US: $2.3m paid to pipeline hackers recovered

Roughly $2.3 million of the $4.4 million in cryptocurrency ransom paid to restore the energy system of the largest fuel pipeline in the US last month has been recovered, Justice Department officials said Monday.

Investigators seized nearly 64 bitcoins from the ransom hack on Georgia-based Colonial Pipeline, the Justice Department said. About 75 bitcoins were paid to the hackers by Colonial shortly after the company learned it was the victim of a ransomware attack, a person familiar with the matter said, according to The Wall Street Journal.

Deputy Attorney General Lisa Monaco said the FBI was able to "turn the tables" on the group known as the "Dark Side" believed by the FBI to be based in Russia, but officials have said they don't believe the Russian government was involved.

"The old adage 'follow the money' still applies," Deputy Attorney General Lisa Monaco said Monday at a news conference. Officials had recovered the majority of the ransom paid, she said. "We will continue to use all our resources to increase the cost and consequences of ransomware attacks."

The recovery of the cryptocurrency is believed to be the first of its kind. CNN reported Monday that Georgia-based Colonial Pipeline, which supplies roughly half of the fuel consumed on the East Coast, had taken early steps to notify the FBI and followed instructions that helped investigators track the payment to a cryptocurrency wallet used by the hackers.

Colonial Pipeline didn't immediately have a comment.

The ransomware attack forced the company, which transports gasoline, diesel, jet fuel and other refined products from the Gulf Coast to Linden, New Jersey, to shut down for six days in May. The stoppage stoked a run on gasoline along parts of the East Coast that pushed prices to the highest levels in more than six years and left thousands of gas stations without fuel.

Colonial officials have said they took their pipeline system offline before the attack could spread to its operating system.

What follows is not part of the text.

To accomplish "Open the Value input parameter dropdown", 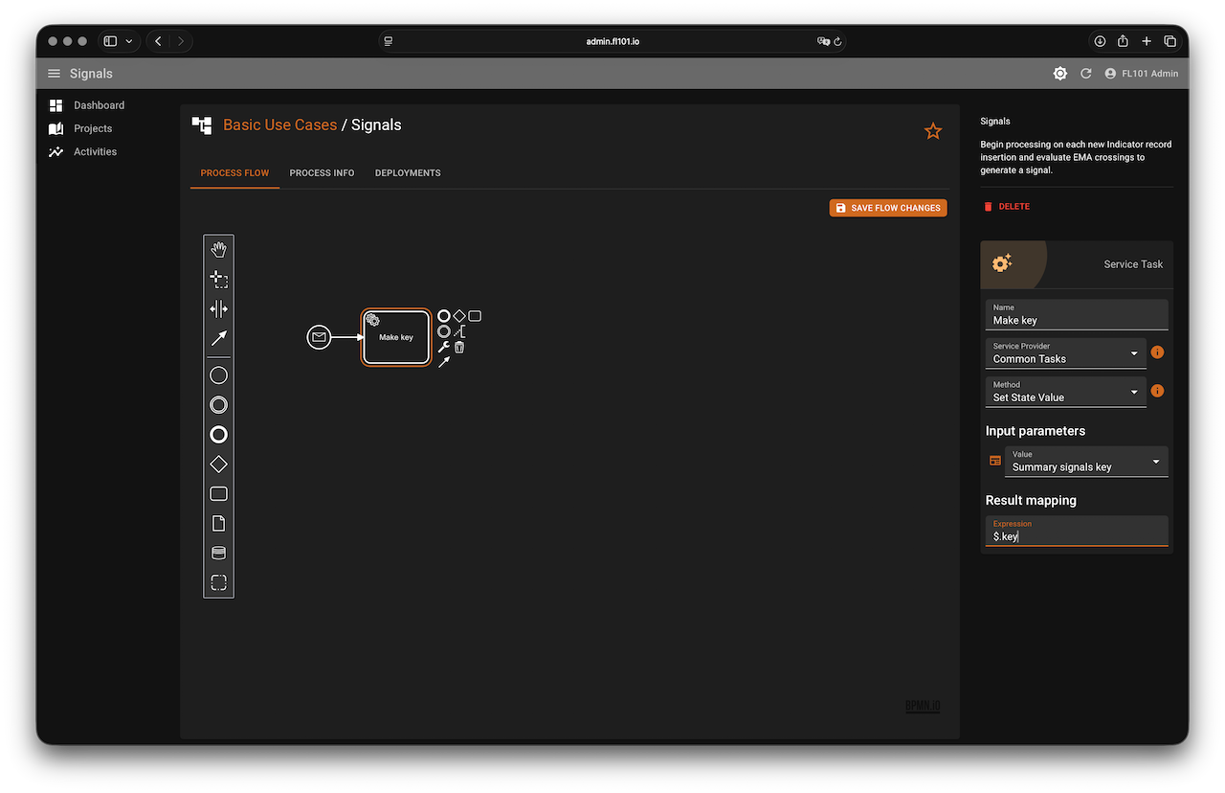I will 1085,462.
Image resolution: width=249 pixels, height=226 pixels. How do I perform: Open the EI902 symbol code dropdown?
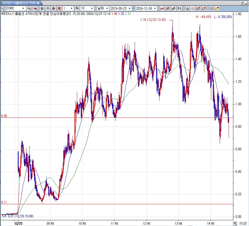(23, 8)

Joseph Blount, the company's CEO, later told the Journal that he authorized the company to pay the cyber criminals behind the attack the equivalent of $4.4 million in bitcoin on the day of the breach, in exchange for the keys to decrypt the network.

Blount is scheduled to testify in the US Senate about the hack and pipeline outage on Tuesday and again before a House committee on Wednesday.